Voyages en France mais aussi et surtout ailleurs, loin.
16 Avril 2007
Le parti du président Evo Morales vient de déposer une proposition à l'Assemblée constituante bolivienne, qui siège depuis mars dernier, exigeant que Coca-Cola renonce au mot "coca". Cette demande est justifiée, affirme avec humour le journaliste grec Taki dans l'hebdomadaire britannique The Spectator. Et la feuille de coca, dont le composant principal est la cocaïne, doit "retrouver sa dignité", ajoute-t-il.

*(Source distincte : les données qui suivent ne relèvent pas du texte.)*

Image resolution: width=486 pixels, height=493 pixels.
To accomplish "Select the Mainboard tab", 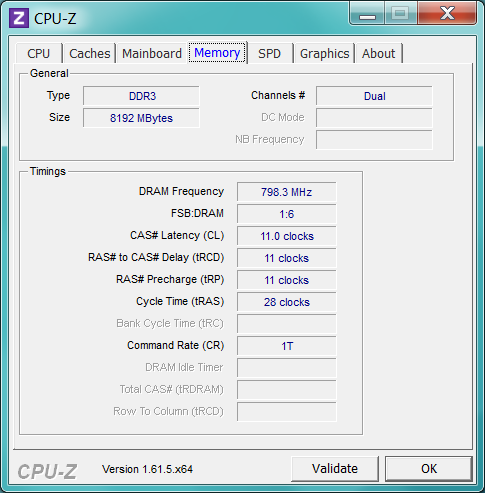I will (x=152, y=53).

"Je suis assez ignorant des symboles nationaux à l'exception des plus évidents : le fromage pour la France, le talon aiguille pour l'Italie, le Panzer pour l'Allemagne, etc. Mais, si un pays peut s'attribuer la feuille de coca comme emblème national, c'est bien la Bolivie. Même si Washington, évidemment, ne s'en réjouit pas."
L'Assemblée constituante envisage aussi d'inscrire la feuille de coca sur le drapeau bolivien à la place des rameaux d'olivier et de laurier qui y figurent actuellement. "Et qui sommes-nous pour les en empêcher ? Et qui est Coca-Cola pour dire que son produit est le plus authentique ?"
"Le sénateur bolivien Antonio Peredo m'a dit que la feuille de coca était un symbole sacré, le Tahuantinsuyo, qui fait référence à l'Empire inca. Ce qui signifie que l'entreprise Coca-cola utilise le patrimoine sacré bolivien comme label commercial pour pousser des millions de rustres à travers le monde à boire leur produit. En tant que Grec, je soutiens mes frères incas. Imaginez que Donald Trump utilise le Parthénon comme logo de sa société ! Ou que Madonna utilise le crucifix pour vendre ses vidéos ? (C'est d'ailleurs ce qu'elle fait). Institutionnaliser la feuille de coca permettrait d'en stopper l'exploitation par les grands méchants Yankees."
Et il conclut : "Par loyauté, Coca-Cola devrait reconnaître sa dette envers la feuille de coca et payer à la Bolivie des réparations pour avoir exploité son patrimoine."